ISTANA Kepresidenan rajin melontarkan ancaman setiap kali kelompok radikal melakukan kekerasan. Pada 2006, Presiden Susilo Bambang Yudhoyono mengatakan "akan menertibkan kelompok-kelompok yang menggunakan label agama untuk kekerasan".
Ancaman yang sama disiarkan setelah peristiwa Monas, ketika Front Pembela Islam menyerang Aliansi Kebangsaan untuk Kebebasan Beragama dan Berkeyakinan, pada Juni 2008. Kini ancaman serupa dilontarkan Presiden setelah penyerbuan atas penganut Ahmadiyah di Cikeusik, Pandeglang, Banten, Ahad tiga pekan lalu. "Kepada penegak hukum, agar dicarikan jalan yang sah untuk dilakukan pembubaran dan pelarangan organisasi massa yang melakukan anarki," kata Presiden tiga hari setelah kejadian.
Toh, ancaman itu tak pernah dilaksanakan.
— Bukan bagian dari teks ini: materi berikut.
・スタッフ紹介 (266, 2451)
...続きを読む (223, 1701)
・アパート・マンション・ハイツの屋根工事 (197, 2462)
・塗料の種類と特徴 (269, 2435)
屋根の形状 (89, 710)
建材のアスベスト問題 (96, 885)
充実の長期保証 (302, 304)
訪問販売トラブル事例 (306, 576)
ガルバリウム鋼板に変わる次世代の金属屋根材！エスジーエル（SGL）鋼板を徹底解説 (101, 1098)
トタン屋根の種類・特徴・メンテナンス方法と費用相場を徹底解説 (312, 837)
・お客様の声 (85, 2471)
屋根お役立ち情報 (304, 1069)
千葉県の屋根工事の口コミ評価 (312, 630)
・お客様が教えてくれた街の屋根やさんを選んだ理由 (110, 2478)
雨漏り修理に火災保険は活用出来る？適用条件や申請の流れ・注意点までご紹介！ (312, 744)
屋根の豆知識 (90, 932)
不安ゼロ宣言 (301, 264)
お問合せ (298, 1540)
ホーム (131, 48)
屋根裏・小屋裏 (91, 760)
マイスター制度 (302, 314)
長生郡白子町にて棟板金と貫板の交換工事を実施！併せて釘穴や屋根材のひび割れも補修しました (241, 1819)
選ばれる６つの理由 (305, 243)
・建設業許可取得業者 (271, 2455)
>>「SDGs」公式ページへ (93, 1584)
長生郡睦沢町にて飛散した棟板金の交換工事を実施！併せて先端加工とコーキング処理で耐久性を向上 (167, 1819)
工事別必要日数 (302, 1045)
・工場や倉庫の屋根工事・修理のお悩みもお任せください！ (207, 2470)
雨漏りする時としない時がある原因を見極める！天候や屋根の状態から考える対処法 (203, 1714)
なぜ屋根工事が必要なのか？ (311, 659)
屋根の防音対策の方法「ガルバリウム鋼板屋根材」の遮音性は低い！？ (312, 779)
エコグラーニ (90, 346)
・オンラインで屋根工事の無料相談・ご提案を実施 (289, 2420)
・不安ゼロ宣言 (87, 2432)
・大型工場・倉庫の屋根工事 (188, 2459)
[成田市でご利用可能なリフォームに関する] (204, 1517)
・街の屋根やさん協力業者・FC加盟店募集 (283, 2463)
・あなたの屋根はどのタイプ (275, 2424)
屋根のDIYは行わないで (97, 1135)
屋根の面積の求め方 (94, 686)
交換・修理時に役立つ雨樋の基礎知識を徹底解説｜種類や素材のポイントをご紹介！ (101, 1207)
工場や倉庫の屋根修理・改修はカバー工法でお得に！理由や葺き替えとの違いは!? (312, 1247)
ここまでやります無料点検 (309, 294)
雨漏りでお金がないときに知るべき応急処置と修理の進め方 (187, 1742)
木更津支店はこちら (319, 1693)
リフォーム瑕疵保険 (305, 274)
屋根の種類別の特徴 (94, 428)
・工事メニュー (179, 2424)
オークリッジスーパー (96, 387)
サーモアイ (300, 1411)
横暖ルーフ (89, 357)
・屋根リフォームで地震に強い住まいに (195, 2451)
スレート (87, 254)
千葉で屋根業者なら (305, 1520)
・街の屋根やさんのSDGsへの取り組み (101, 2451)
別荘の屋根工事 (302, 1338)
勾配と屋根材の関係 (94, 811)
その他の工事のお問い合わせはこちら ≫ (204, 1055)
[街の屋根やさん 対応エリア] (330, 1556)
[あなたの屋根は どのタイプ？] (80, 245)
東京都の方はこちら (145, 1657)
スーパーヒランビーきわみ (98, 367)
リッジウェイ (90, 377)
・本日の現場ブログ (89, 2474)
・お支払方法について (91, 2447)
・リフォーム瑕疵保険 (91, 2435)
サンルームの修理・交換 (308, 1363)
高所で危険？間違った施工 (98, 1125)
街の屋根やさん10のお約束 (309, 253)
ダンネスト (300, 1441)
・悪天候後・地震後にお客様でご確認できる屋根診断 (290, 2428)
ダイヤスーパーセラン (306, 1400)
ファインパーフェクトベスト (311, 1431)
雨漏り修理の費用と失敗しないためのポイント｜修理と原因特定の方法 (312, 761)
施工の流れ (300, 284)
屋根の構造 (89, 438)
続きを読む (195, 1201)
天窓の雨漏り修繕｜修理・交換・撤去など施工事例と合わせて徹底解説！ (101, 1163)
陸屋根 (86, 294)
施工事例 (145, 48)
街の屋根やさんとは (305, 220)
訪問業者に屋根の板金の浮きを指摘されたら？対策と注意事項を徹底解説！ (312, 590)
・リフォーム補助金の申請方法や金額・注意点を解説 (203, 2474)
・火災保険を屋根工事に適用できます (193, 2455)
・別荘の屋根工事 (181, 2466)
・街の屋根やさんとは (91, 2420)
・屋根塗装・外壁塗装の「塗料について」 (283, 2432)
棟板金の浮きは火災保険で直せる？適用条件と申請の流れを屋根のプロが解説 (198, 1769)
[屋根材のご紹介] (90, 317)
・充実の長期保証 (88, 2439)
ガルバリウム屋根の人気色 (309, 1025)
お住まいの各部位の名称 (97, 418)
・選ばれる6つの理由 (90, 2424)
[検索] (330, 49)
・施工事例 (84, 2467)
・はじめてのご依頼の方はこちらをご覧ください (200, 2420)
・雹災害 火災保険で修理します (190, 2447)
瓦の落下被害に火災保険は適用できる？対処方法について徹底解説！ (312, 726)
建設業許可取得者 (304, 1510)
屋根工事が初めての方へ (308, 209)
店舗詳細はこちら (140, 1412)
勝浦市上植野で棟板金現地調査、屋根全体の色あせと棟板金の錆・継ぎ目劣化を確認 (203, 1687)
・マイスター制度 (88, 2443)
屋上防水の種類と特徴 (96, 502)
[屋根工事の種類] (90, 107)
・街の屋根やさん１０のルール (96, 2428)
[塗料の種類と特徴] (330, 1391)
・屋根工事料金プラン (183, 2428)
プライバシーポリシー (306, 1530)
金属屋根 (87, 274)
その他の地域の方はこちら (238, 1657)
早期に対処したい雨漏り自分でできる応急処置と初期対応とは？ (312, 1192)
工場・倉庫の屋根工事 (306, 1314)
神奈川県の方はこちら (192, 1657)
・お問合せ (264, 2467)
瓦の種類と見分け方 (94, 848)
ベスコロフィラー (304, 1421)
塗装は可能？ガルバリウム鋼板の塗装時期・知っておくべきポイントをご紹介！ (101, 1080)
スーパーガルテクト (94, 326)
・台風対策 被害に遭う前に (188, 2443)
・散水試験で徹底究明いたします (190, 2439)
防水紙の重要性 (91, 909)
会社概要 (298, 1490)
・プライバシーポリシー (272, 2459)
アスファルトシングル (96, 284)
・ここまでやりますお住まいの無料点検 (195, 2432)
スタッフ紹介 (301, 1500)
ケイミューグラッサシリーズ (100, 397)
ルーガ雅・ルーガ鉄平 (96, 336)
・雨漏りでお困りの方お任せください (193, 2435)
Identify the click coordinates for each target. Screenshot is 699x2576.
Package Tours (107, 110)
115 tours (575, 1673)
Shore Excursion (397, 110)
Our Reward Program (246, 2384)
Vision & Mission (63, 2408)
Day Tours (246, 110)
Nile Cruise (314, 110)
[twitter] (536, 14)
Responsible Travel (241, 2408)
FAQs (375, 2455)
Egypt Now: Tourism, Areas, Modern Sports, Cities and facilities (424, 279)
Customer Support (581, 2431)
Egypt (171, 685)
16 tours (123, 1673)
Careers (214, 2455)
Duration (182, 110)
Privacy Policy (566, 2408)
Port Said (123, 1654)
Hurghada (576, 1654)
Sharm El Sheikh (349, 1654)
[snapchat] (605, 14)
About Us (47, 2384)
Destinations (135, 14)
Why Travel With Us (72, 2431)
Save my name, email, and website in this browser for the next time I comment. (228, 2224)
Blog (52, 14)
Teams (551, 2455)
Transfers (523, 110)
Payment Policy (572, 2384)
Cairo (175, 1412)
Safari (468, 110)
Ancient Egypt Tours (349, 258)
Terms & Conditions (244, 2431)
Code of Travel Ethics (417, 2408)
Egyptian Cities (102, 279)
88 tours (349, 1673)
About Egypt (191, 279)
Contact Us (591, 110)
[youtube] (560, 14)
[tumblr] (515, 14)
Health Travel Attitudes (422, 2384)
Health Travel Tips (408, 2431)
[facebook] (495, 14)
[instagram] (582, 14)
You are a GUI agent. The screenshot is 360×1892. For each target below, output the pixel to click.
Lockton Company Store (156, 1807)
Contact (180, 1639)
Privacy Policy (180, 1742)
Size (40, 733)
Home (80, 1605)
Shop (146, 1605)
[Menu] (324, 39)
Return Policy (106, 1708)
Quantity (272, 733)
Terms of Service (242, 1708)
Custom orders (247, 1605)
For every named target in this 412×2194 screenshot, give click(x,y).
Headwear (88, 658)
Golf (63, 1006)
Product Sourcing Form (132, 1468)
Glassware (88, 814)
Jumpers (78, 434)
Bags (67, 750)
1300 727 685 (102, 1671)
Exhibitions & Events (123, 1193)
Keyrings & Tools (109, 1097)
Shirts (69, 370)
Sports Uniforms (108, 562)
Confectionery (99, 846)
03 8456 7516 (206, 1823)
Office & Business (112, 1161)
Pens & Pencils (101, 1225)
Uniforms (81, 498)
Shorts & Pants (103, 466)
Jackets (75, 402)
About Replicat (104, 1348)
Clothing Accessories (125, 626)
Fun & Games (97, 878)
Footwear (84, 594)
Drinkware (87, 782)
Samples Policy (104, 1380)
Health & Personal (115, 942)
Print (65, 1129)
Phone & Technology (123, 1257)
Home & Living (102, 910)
Sejumlah organisasi massa terus melakukan kekerasan. Kepolisian Negara Republik Indonesia tahun lalu mencatat, Front Pembela Islam, Forum Betawi Rempug, dan Barisan Muda Betawi melakukan setidaknya 50 kali kekerasan.
Seberapa susah membubarkan organisasi massa anarkis? Satya Arinanto, anggota staf khusus wakil presiden, mengatakan Undang-Undang Nomor 8 Tahun 1986 tentang Organisasi Kemasyarakatan memungkinkan pembubaran. Ia mengakui, undang-undang itu tak lagi sesuai dengan demokrasi. "Meski begitu, kita harus berpatokan pada hukum positif yang berlaku," ujarnya.
Dalam undang-undang itu, aturan pembubaran organisasi masyarakat tercantum pada bab VII. Menurut pasal 13, pemerintah dapat membekukan pengurus organisasi kemasyarakatan yang melakukan kegiatan yang mengganggu keamanan dan ketertiban umum, menerima bantuan asing tanpa persetujuan pemerintah, atau memberikan bantuan kepada asing yang merugikan kepentingan bangsa dan negara. Jika organisasi yang pengurusnya dibekukan tetap melakukan kegiatan serupa, pemerintah dapat membubarkannya.
Dalam peraturan pemerintah yang memerinci undang-undang itu, disebutkan kegiatan mengganggu keamanan dan ketertiban umum meliputi menyebarluaskan permusuhan antar-suku, agama, ras, dan golongan; memecah belah persatuan dan kesatuan bangsa; merongrong kewibawaan atau mendiskreditkan pemerintah; menghambat pelaksanaan program pembangunan; serta kegiatan lain yang dapat mengganggu stabilitas politik dan keamanan.
Teknisnya, sebelum membekukan pengurus organisasi, pemerintah harus mengirim teguran tertulis minimal dua kali dalam sepuluh hari. Jika teguran tak diindahkan dalam satu bulan, pemerintah memanggil pengurusnya. Jika panggilan tak dipenuhi, pemerintah segera membekukan kepengurusan. Untuk organisasi yang bersifat nasional, pemerintah pusat meminta pertimbangan dan saran Mahkamah Agung.
Satya menjelaskan, beleid itu produk lama yang tak lagi sejalan dengan perlindungan hak asasi manusia yang diatur Pasal 28 Undang-Undang Dasar. Tapi Undang-Undang Dasar Pasal 28-J ayat 2 juga menyebutkan, "Dalam menjalankan hak dan kebebasannya, setiap orang wajib tunduk kepada pembatasan yang ditetapkan undang-undang." Artinya, kata ahli hukum tata negara itu, "Kebebasan berserikat dan berkumpul dibatasi oleh undang-undang."
Ia mengatakan aturan pembekuan dan pembubaran organisasi masih tetap berlaku. "Selama undang-undang itu belum dicabut, tetap bisa dipakai," ujarnya. "Soal bertentangan dengan konstitusi, masih harus diuji dulu oleh Mahkamah Konstitusi."
Pengamat hukum tata negara, Irman Putra Sidin, berpendapat pemerintah harus lebih dulu mengikuti tahapan teguran, pembekuan, baru pembubaran. Ia menganggap rekomendasi Mahkamah Agung mutlak diperlukan sebelum pemerintah mengambil keputusan soal itu. "Mekanisme bertahap itu bagian dari jaminan kebebasan berserikat dan berkumpul agar pemerintah tak sewenang-wenang," ujarnya. "Pembubaran merupakan langkah terakhir."
Setelah berkali-kali mengancam, apakah kini pemerintah serius akan membubarkan organisasi yang melakukan tindakan anarkistis? "Jangan semua dilimpahkan ke Presiden," kata Sekretaris Kabinet Dipo Alam. "Pemangku kepentingan lain, seperti Mahkamah Konstitusi dan Dewan Perwakilan Rakyat, juga harus bersikap, dong."